A BBC Brasil explica quais os principais sistemas em discussão e seus possíveis impactos nas disputas.
Sistemas majoritários
São sistemas em que são eleitos os candidatos com mais votos e em que não são considerados os votos em partidos. Hoje o modelo já é adotado no Brasil na escolha de presidentes, governadores, prefeitos e senadores. Os seguintes formatos são agora considerados para o preenchimento das Assembleias Legislativas, Câmaras de Vereadores e Câmara de Deputados:
- Voto distrital (ou distrital puro)
A disputa se dá em distritos eleitorais, desenhados conforme o tamanho da população. Assim, cidades grandes poderiam ser divididas em vários distritos. Dependendo do modelo, os partidos poderiam lançar um ou mais candidatos em cada distrito, e se elegeriam os mais votados em cada localidade.

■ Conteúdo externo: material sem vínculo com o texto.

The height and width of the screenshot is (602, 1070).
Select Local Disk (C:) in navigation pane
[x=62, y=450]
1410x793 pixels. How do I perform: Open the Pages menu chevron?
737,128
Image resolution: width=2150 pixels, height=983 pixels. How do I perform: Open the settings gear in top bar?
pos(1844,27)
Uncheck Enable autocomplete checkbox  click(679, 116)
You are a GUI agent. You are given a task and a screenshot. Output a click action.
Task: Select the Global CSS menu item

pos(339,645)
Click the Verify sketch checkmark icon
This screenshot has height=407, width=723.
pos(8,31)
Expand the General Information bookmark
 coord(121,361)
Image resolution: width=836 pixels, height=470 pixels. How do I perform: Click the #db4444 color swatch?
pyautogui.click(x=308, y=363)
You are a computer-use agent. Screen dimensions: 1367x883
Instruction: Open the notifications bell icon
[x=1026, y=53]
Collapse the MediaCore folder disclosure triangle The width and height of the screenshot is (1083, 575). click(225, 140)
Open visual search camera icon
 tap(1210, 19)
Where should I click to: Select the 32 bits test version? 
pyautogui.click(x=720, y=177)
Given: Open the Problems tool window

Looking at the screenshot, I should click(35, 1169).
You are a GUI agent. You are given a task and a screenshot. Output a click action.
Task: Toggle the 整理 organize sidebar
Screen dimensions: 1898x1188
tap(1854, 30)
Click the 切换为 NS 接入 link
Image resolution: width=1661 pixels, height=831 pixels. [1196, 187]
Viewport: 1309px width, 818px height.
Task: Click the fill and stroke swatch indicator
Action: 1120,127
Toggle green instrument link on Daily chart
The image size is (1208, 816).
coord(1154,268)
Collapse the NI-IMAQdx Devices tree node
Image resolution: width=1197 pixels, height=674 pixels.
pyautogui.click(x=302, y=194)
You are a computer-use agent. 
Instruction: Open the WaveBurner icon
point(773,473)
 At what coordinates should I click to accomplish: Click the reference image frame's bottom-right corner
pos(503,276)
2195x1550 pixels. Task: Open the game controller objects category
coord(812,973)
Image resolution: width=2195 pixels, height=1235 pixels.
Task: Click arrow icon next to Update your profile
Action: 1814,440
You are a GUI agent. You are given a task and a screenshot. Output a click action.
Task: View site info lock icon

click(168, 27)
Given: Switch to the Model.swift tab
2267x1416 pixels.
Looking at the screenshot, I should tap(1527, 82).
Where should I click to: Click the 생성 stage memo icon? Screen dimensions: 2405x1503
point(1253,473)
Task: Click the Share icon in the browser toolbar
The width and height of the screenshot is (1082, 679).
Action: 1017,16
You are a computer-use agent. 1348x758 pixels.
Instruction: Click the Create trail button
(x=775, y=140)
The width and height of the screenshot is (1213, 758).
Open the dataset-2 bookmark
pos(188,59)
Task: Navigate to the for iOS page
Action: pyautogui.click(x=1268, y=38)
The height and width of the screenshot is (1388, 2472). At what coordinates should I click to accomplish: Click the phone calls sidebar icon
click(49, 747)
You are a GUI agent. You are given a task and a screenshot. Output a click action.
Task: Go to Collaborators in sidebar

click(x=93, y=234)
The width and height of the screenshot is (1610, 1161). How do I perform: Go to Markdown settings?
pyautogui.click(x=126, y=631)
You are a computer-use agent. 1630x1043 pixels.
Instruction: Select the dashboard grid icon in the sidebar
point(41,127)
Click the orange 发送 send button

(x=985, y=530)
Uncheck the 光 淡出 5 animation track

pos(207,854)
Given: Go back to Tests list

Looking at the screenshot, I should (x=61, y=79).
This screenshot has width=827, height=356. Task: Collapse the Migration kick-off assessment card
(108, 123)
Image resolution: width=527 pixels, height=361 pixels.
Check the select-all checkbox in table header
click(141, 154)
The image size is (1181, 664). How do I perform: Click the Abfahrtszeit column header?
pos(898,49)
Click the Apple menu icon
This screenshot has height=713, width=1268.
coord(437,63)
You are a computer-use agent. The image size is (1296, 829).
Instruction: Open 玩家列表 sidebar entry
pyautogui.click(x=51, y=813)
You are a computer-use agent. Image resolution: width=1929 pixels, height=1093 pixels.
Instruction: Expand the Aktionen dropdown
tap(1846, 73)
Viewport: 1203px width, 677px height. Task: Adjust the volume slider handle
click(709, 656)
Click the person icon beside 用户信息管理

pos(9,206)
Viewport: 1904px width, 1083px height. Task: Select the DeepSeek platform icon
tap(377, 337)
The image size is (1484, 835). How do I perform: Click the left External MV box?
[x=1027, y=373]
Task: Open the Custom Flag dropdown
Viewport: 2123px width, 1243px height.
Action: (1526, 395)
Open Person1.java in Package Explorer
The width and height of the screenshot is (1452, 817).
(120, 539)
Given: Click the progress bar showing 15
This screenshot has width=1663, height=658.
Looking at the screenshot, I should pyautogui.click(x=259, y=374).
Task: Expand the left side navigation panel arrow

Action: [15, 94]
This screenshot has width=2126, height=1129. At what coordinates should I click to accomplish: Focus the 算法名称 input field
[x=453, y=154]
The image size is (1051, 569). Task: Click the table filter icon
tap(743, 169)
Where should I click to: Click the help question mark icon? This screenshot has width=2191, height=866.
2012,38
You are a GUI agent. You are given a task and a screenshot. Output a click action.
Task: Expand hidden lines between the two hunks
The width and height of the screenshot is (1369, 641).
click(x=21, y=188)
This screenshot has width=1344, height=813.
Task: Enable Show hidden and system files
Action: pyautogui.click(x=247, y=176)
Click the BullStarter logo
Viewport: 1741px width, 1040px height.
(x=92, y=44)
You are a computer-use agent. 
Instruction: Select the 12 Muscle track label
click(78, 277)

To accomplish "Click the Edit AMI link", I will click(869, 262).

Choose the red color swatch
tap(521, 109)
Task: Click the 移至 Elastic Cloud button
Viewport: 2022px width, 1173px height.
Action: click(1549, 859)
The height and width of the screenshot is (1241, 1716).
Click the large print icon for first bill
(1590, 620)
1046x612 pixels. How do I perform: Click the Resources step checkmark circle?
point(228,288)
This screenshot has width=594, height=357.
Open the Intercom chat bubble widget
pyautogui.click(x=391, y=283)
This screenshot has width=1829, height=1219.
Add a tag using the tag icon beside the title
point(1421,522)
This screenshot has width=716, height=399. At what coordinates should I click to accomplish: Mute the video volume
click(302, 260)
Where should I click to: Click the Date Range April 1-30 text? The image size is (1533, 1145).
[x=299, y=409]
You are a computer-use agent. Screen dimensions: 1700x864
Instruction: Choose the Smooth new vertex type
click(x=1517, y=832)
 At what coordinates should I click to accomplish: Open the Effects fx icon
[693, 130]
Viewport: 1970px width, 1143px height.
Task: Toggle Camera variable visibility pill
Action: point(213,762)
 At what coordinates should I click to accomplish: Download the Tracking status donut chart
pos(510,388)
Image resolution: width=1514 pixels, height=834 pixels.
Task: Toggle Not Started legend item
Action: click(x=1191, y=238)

Segundo Maria do Socorro Sousa Braga, especialista em sistemas eleitorais e professora de ciência política da Universidade Federal de São Carlos-SP (Ufscar), o modelo daria grande poder às lideranças partidárias, pois elas seriam responsáveis por definir os candidatos. O sistema, diz ela, forçaria os partidos a lançar candidatos populares em regiões específicas e a direcionar suas campanhas para questões locais.
Candidatos que representam minorias - e têm eleitores dispersos por várias áreas - poderiam ter mais dificuldade para se eleger. Nesse sistema, segundo Braga, grupos partidários minoritários perderiam poder.
Onde é adotado: Paquistão, Reino Unido, Índia, Canadá, EUA e Bangladesh.
- Distritão
O aumentativo vem do amplo tamanho dos distritos eleitorais - no caso brasileiro, cada Estado seria um distrito nas eleições para deputado estadual e federal, e cada município seria um distrito nas disputas para vereadores.
Segundo Braga, o modelo reduziria a renovação na política. Como os votos nos partidos deixariam de contar, as legendas tendem a lançar menos candidatos e a privilegiar os mais conhecidos, com mais chances de vitória. As campanhas focariam mais os políticos como indivíduos do que como membros de determinados partidos, ela diz.